The German Bundestag, the lower house of parliament, voted Thursday to reclassify wolves as a “huntable species” after the predators returned to parts of the European countryside in recent years.
An amendment to the federal hunting law will permit hunters to kill wolves in Germany between July 1 and October 31. Individual state governments must draw up their own wildlife-management plans and can decide how widely wolf hunting will be permitted in their regions.
The government defended the change in parliament by pointing to rising livestock losses: it said about 4,300 farm animals were killed or injured in roughly 1,100 wolf attacks in 2024, and that measures to protect herds cost €23.4 million ($27.2 million).
The legal shift followed the 2025 downgrading of the wolf’s protection status under the Bern Convention on conservation of European wildlife, which prompted an EU directive easing protections.
Some farmers have long pushed for stronger population control. Joachim Rukwied, president of the German Farmers’ Association (DBV), told the Münchner Merkur last year that there are “several thousand wolf attacks on grazing animals every year,” calling those deaths “agonizing” and arguing that reducing wolf numbers is necessary to preserve grazing livestock farming.
The move has provoked protests, particularly in the Black Forest region of southwestern Germany, where wolf recolonization has been far less pronounced than in the north. A December report from the Baden-Württemberg environment ministry found the state — Germany’s third largest by area — had only four individual wolves. Locals have even named one wolf “Grindi” and rallied against a plan to cull him after sightings near hikers; such close approaches are unusual because wolves generally avoid people.

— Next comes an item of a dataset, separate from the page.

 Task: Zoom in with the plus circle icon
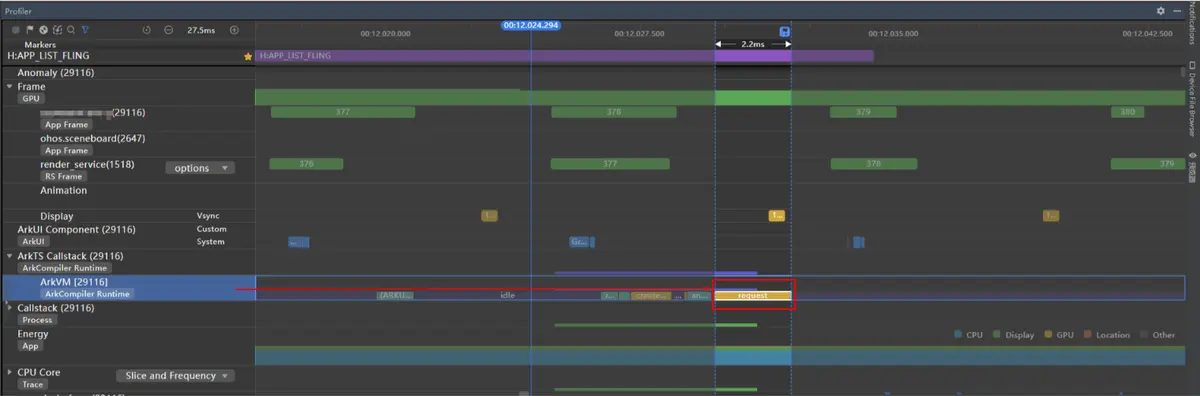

By contrast, hunters’ groups in Lower Saxony, the country’s second-largest state by area, counted about 54 wolf packs in early 2025. The German Federal Documentation and Consultation Center on Wolves (DBBW) reports that wolf attacks on livestock rose from barely a hundred animals killed in 2006 to more than 5,500 in 2023, before falling to below 4,500 in 2024.
The decision to allow hunting has drawn criticism from conservationists. Sybille Klenzendorf, program director for wildlife in Europe at WWF Germany, says research shows indiscriminate hunting is unlikely to reduce livestock attacks and can be counterproductive. When breeding adults are killed, their young may disperse and wander, increasing the likelihood of targeting easy prey, she warned. “Hunting will not solve the livestock damage problem, unless they completely eradicate the wolf again, which they’ve said they will not do,” Klenzendorf told DW.
Klenzendorf also argues that the government — a coalition of the conservative CDU/CSU and the center-left SPD — is effectively declaring the wolf population recovered without the cross-border, population-level scientific assessments required under EU law. She notes many apparently suitable habitats in southern Germany remain unoccupied.
She pointed to alternatives used successfully elsewhere in Europe, such as electric fencing, livestock guardian dogs, and active shepherding, which have been revived in some Alpine regions. “It is doable: Yes, it is more work, and it does cost money, but on the other hand, bringing back wolves saves a lot of money on the side of forest restoration. There’s a lot less damage to young trees if there’s wolves around because deer and wild boar don’t stay in a certain patch if predators are around,” she said.